Recommendations

Each of the 11 Regional Associations (RAs), as part of NOAA-IOOS, operate independent infrastructure to process, store, and serve their data. The RAs mainly operate Traditional On-Premises and Infrastructure-as-a-Service (such as VMWare) configurations. Several RAs run services in the cloud, and the cloud providers used vary.

It is important to ensure that the RAs are able to operate independently and have the resources they need. The cloud is a centralized IT infrastructure that is meant to be accessed from anywhere in the world and maintains a high operational posture. IOOS as a whole can adopt cloud infrastructure to reduce the burden of maintaining on-premises systems and shift those resources toward creating services and data products for downstream customers. Much of the infrastructure and plumbing can be shared across RAs, but the key differentiator will be providing cloud-optimized data access to the important data products produced by each RA.

The following diagram shows the recommended overall system architecture.

System Architecture recommendation

Data Storage

One of the primary challenges experienced today is being able to access IOOS data in a consistent manner. The prototypes we’ve developed have demonstrated that cloud-optimized data provides significantly more efficient access to data than existing services such as THREDDS and ERDDAP. The scalable nature of cloud storage, in terms of both storage and access, is a key differentiator from traditional on-premises storage. The cloud can be used as a central repository that many organizations can access from anywhere in the world. This pattern of maintaining a central data repository for all kinds of data is what’s referred to as a “Data Lake.”

From an IT operations and maintenance perspective, the costs of provisioning, configuring, and monitoring Network File Systems (NFS) are much higher than the cloud provider’s fees for storage at $0.01 per GB. This is because the cloud provider is responsible for the entire infrastructure, including the operating system, storage, and networking. The cloud provider also provides a high level of security and encryption. At NOAA, use of the NOAA Open Data Dissemination (NODD) program even further reduces the cost of storage and egress by making the data completely free.

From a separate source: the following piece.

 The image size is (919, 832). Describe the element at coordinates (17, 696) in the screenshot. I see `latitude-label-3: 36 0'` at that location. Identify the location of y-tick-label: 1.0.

Cloud Optimization Workflows

Our prototypes rely on cloud-optimized data and require a workflow to translate the original data into cloud-optimized formats. Forecast data needs to be continuously optimized as new forecasts are produced. This optimization process can run centralized or decentralized, but there is potential for more data challenges in a decentralized approach. A centralized approach makes data standards and consistency easier to enforce. A decentralized approach would enable the RAs to have more control over the entire ingest process, but would require more work to maintain consistency across the RAs. We recommend that the infrastructure be centrally managed to reduce overall systems management costs, but provide RAs the tools necessary to manage their own data within a common framework.

Serving Data

The data lake is a collection of raw data files that are stored in a cloud-optimized format. This data can be accessed directly by anyone, but dealing with scientific data is complicated. Experts in data processing may want to build their own pipelines to access the data, but the majority of users and customers likely want specific information from the data. We’ve identified several common access patterns among data consumers and have coded those queries into services. This creates a layer of abstraction between the raw data and the data consumers to provide more consistency and ease of use. In addition, the complex engineering required to scale and operate those services is managed in a single service layer rather than being spread across many different systems.

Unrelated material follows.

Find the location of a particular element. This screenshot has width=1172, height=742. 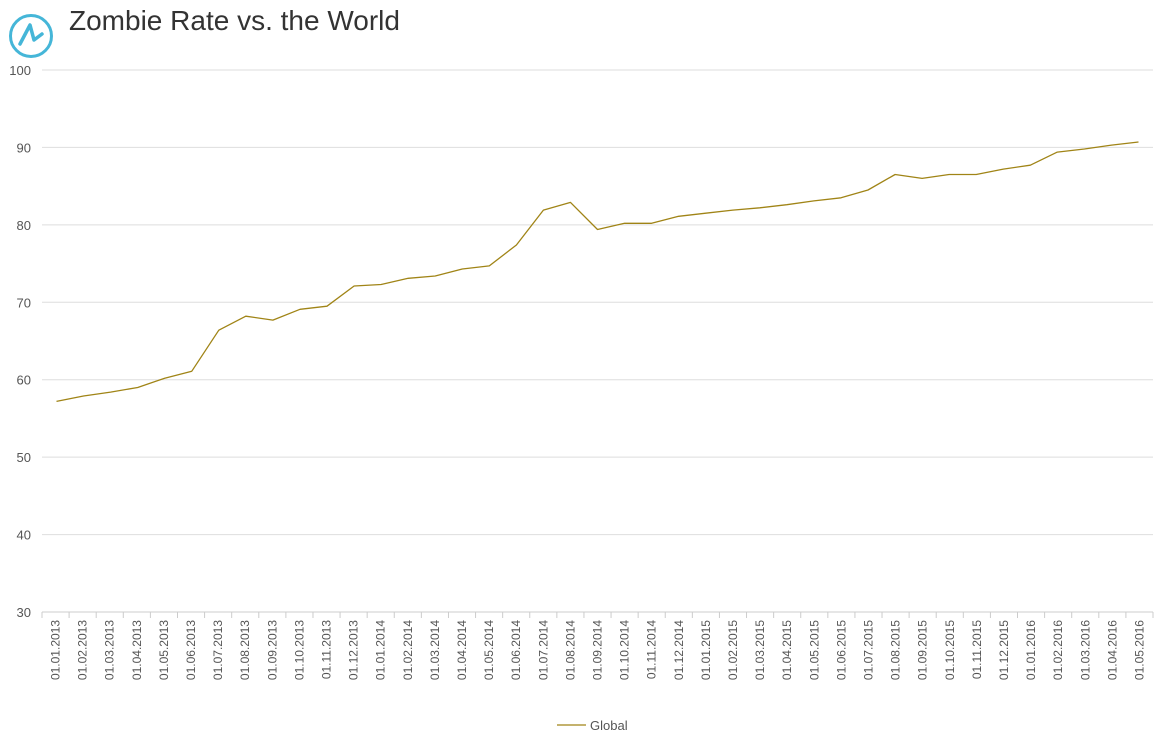

x-tick-label: 01.07.2015 is located at coordinates (868, 650).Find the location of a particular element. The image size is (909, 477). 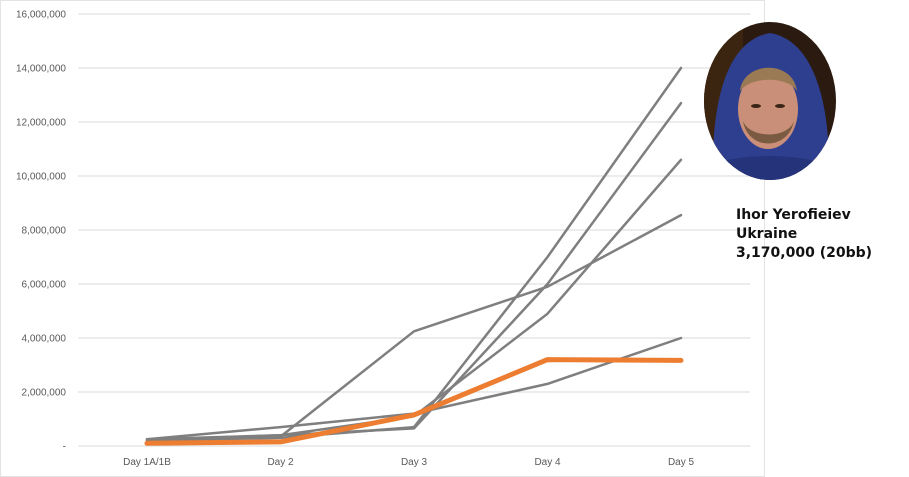

x-axis-tick-labels: Day 1A/1B Day 2 Day 3 Day 4 Day 5 is located at coordinates (408, 462).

Another challenge being solved is providing consistency in the data itself. The modeling community provides data in a variety of formats, coordinate systems, time steps, and naming conventions. Moving to a standard platform reduces the friction of interpreting results across datasets and providers. It empowers data consumers to focus more on analysis and less on data wrangling.

The shift from providing raw data as products to services as products allows the product owners to interpret the data as they understand it, rather than leaving that interpretation up to a 3rd party. In addition, when the raw data products change, it is up to the product owner to update the services to reflect those changes. This reduces the chance of downstream processing errors.

Services encourage innovation and scale. Unlike raw data files, there is no limit to the number of services or views of the data aside from the number of products the organization can maintain. Services can be centralized and/or distributed among organizations. One approach might be to host one large service provider for all of IOOS (standard services) and then each RA could also provide services specific to their data products. Ideally the RA services would be federated into a common service catalog to provide a single view of all possible data products.

Our cloud-native approach to building services means that there are few limitations to how the services are hosted. The services can be hosted on a single server, distributed across many servers, on a single cloud provider, or across many cloud providers. IOOS has many options on how this architecture can be implemented.